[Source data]
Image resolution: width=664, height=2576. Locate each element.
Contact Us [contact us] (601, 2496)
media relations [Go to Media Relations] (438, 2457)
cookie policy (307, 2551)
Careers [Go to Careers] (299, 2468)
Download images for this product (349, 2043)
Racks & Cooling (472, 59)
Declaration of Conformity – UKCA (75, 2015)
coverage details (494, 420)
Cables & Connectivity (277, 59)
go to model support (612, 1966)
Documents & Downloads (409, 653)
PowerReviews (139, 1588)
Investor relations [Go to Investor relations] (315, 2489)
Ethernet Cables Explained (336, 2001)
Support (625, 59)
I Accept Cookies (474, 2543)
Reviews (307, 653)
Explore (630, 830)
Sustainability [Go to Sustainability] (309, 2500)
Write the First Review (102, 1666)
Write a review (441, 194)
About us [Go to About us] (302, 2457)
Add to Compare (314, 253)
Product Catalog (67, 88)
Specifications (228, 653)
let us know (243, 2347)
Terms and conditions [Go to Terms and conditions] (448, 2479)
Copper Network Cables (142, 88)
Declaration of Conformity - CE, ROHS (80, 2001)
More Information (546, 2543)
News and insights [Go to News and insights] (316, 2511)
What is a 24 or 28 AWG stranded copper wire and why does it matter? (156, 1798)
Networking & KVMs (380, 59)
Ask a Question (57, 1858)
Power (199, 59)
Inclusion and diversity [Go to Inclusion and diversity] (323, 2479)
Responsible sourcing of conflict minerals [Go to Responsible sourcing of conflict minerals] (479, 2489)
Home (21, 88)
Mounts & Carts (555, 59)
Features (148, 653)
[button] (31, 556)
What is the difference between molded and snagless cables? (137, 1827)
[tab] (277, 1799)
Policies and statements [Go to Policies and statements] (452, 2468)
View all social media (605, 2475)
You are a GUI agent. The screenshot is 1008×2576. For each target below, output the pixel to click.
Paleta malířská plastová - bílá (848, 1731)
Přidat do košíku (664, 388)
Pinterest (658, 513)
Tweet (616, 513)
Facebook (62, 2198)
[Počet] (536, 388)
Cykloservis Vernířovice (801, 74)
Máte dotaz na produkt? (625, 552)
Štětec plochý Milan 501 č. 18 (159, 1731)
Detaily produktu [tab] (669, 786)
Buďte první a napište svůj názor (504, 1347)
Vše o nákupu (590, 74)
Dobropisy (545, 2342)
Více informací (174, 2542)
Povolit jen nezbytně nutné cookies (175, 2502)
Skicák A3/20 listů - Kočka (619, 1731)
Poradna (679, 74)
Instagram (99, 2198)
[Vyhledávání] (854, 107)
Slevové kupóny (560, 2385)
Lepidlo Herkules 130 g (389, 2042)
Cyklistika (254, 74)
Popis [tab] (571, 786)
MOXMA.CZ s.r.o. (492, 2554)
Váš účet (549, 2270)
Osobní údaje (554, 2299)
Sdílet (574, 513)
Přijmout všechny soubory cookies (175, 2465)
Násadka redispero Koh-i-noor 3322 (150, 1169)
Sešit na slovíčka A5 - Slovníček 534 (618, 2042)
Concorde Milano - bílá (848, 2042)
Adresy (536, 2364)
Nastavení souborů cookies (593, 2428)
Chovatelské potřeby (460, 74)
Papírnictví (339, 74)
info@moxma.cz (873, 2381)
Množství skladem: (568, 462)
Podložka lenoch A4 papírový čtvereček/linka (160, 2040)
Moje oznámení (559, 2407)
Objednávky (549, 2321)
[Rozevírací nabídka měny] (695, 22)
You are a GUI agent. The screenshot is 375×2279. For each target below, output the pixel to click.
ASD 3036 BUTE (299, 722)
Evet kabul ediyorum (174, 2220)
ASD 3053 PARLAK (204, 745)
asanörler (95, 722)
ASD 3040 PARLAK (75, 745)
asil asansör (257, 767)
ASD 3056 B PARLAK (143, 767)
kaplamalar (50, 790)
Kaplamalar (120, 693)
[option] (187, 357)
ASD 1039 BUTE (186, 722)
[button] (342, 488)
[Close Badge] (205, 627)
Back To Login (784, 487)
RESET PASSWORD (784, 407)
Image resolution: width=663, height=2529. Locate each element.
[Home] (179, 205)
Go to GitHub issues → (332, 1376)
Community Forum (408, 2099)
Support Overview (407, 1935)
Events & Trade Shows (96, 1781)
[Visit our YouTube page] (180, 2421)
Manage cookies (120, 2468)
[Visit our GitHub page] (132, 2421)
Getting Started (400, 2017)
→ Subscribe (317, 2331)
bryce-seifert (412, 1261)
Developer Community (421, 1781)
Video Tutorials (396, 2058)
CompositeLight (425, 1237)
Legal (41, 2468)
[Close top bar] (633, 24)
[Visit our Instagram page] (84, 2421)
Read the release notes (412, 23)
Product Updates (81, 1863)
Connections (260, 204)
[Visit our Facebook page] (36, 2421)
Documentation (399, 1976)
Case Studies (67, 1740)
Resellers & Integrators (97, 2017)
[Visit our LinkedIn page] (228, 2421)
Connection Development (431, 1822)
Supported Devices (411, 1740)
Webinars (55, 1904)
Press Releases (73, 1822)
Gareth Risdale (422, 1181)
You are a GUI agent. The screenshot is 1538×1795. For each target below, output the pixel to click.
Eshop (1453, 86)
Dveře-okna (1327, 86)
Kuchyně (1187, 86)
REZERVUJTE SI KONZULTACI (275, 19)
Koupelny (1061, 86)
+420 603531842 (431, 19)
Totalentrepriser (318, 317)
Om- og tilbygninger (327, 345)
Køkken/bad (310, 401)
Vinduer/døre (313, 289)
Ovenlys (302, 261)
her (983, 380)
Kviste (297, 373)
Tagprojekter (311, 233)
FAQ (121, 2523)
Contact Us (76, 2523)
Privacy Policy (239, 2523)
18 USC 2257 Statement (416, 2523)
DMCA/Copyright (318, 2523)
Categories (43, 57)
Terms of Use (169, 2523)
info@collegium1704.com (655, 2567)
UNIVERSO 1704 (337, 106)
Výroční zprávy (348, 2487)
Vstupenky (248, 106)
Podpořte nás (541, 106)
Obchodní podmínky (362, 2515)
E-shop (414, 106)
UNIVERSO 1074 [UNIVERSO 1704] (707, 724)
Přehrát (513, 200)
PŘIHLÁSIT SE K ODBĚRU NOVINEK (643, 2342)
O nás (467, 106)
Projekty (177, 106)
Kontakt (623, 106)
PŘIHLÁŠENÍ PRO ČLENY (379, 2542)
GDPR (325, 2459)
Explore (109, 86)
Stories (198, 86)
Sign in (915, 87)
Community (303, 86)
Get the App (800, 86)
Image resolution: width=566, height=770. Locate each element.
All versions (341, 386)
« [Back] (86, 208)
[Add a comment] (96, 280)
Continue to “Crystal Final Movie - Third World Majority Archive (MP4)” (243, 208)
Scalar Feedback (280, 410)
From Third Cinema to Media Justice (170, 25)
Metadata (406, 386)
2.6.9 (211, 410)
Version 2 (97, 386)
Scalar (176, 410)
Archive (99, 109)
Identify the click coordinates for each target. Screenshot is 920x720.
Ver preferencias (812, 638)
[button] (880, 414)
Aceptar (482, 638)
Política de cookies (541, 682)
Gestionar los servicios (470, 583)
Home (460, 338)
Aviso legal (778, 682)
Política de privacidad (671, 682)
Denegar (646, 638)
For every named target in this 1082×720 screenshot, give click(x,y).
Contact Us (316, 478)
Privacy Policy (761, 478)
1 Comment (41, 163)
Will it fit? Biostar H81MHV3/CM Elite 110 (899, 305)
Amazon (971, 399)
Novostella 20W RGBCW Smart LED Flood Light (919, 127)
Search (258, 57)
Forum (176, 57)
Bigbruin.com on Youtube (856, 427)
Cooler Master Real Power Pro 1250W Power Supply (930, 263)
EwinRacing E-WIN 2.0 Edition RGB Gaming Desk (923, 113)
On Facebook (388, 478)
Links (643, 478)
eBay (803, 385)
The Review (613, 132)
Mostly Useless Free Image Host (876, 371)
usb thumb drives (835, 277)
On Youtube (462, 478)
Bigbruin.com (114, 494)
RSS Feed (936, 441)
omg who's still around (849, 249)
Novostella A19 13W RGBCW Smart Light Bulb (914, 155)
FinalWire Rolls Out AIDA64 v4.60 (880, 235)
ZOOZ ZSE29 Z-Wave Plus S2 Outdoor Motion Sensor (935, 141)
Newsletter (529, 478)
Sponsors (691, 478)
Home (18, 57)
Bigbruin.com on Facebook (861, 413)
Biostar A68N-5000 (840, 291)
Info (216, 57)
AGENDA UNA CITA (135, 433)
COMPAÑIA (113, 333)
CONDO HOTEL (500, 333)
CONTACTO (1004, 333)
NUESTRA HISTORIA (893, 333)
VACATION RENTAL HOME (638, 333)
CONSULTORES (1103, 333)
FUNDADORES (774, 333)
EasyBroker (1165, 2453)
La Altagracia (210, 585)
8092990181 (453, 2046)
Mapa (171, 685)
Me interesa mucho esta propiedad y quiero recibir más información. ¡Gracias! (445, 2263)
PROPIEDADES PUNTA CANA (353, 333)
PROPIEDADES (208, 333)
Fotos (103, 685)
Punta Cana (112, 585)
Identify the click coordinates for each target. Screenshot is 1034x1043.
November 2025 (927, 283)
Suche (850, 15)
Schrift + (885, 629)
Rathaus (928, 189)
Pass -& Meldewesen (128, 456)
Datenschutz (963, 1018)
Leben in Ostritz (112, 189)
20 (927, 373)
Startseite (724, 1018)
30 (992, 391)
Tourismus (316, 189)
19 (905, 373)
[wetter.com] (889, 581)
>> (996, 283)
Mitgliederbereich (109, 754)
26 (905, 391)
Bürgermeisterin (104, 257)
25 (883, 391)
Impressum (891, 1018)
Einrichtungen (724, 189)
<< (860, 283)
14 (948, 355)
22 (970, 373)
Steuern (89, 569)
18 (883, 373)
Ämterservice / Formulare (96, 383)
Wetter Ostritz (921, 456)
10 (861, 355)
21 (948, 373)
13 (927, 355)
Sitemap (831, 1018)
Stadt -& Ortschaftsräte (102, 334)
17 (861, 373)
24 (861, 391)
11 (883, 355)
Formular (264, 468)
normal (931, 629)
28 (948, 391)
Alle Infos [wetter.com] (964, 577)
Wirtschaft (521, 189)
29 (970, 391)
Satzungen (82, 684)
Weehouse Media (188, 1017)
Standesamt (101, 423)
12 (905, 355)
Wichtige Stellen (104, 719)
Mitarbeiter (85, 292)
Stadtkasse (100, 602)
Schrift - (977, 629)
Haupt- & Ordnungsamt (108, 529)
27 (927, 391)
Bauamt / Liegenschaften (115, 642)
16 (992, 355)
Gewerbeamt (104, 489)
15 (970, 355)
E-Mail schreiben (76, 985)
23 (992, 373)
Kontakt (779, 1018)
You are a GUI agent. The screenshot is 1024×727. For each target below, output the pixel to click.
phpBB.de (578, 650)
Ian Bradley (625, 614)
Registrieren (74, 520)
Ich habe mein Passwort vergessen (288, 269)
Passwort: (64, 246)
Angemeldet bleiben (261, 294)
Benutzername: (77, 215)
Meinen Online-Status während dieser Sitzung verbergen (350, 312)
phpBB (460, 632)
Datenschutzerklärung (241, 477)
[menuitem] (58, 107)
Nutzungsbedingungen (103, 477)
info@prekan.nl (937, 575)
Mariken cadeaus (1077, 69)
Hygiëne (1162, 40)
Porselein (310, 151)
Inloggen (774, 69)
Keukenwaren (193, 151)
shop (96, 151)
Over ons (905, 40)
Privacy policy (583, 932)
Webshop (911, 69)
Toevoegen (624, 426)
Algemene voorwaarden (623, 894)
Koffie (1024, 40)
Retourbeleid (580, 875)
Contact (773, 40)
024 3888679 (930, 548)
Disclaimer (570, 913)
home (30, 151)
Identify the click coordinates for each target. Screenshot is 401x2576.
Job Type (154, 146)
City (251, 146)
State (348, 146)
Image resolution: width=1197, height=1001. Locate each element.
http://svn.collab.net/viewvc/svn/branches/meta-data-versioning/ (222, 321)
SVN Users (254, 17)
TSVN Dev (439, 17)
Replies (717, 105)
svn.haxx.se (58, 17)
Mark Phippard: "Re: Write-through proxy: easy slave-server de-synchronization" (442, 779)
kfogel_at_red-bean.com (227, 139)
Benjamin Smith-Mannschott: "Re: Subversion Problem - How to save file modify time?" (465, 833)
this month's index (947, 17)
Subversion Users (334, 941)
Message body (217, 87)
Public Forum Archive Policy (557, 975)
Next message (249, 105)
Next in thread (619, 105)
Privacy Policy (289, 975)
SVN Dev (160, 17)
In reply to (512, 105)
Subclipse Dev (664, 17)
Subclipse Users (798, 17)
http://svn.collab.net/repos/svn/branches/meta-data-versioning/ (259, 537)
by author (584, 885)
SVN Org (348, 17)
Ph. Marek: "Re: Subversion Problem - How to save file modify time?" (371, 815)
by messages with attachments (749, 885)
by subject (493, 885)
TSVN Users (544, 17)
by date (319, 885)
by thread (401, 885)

_Problem requirements:_ Print the material verbatim, from its first line up to and including the line that contains "Ethernet Cables Explained (336, 2001)".

_Finished answer:_
Image resolution: width=664, height=2576. Locate each element.
Contact Us [contact us] (601, 2496)
media relations [Go to Media Relations] (438, 2457)
cookie policy (307, 2551)
Careers [Go to Careers] (299, 2468)
Download images for this product (349, 2043)
Racks & Cooling (472, 59)
Declaration of Conformity – UKCA (75, 2015)
coverage details (494, 420)
Cables & Connectivity (277, 59)
go to model support (612, 1966)
Documents & Downloads (409, 653)
PowerReviews (139, 1588)
Investor relations [Go to Investor relations] (315, 2489)
Ethernet Cables Explained (336, 2001)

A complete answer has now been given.